We *never* want the Exim user to be able to specify arbitrary configuration
files. Don't let them build it that way.
(Bug 1044, CVE-2010-4345)
---
src/src/config.h.defaults | 1 -
src/src/exim.c | 39 +++++++---------------
4 files changed, 56 insertions(+), 96 deletions(-)
diff --git a/src/src/EDITME b/src/src/EDITME
index 368290c..4175b97 100644
--- a/src/src/EDITME
+++ b/src/src/EDITME
@@ -440,35 +440,21 @@ FIXED_NEVER_USERS=root
#------------------------------------------------------------------------------
# The -C option allows Exim to be run with an alternate runtime configuration
-# file. When this is used by root or the Exim user, root privilege is retained
-# by the binary (for any other caller, it is dropped). You can restrict the
-# location of alternate configurations by defining a prefix below. Any file
-# used with -C must then start with this prefix (except that /dev/null is also
-# permitted if the caller is root, because that is used in the install script).
-# If the prefix specifies a directory that is owned by root, a compromise of
-# the Exim account does not permit arbitrary alternate configurations to be
-# used. The prefix can be more restrictive than just a directory (the second
-# example).
+# file. When this is used by root, root privilege is retained by the binary
+# (for any other caller including the Exim user, it is dropped).
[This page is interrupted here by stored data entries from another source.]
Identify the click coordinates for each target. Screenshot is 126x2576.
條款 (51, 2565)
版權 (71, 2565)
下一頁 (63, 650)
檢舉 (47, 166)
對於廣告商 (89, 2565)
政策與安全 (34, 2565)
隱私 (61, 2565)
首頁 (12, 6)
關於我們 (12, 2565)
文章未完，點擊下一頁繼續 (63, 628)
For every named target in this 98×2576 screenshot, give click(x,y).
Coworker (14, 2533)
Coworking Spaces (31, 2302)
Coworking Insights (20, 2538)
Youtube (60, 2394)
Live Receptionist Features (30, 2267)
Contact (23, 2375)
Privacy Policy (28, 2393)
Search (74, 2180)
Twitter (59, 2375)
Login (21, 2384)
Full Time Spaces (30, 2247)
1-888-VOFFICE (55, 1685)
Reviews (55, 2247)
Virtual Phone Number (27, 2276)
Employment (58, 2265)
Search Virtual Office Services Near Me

You can
+# restrict the location of alternate configurations by defining a prefix below.
+# Any file used with -C must then start with this prefix (except that /dev/null
+# is also permitted if the caller is root, because that is used in the install
+# script). If the prefix specifies a directory that is owned by root, a
+# compromise of the Exim account does not permit arbitrary alternate
+# configurations to be used. The prefix can be more restrictive than just a
+# directory (the second example).
# ALT_CONFIG_PREFIX=/some/directory/
# ALT_CONFIG_PREFIX=/some/directory/exim.conf-
#------------------------------------------------------------------------------
-# If you uncomment the following line, only root may use the -C or -D options
-# without losing root privilege. The -C option specifies an alternate runtime
-# configuration file, and the -D option changes macro values in the runtime
-# configuration. Uncommenting this line restricts what can be done with these
-# options. A call to receive a message (either one-off or via a daemon) cannot
-# successfully continue to deliver it, because the re-exec of Exim to regain
-# root privilege will fail, owing to the use of -C or -D by the Exim user.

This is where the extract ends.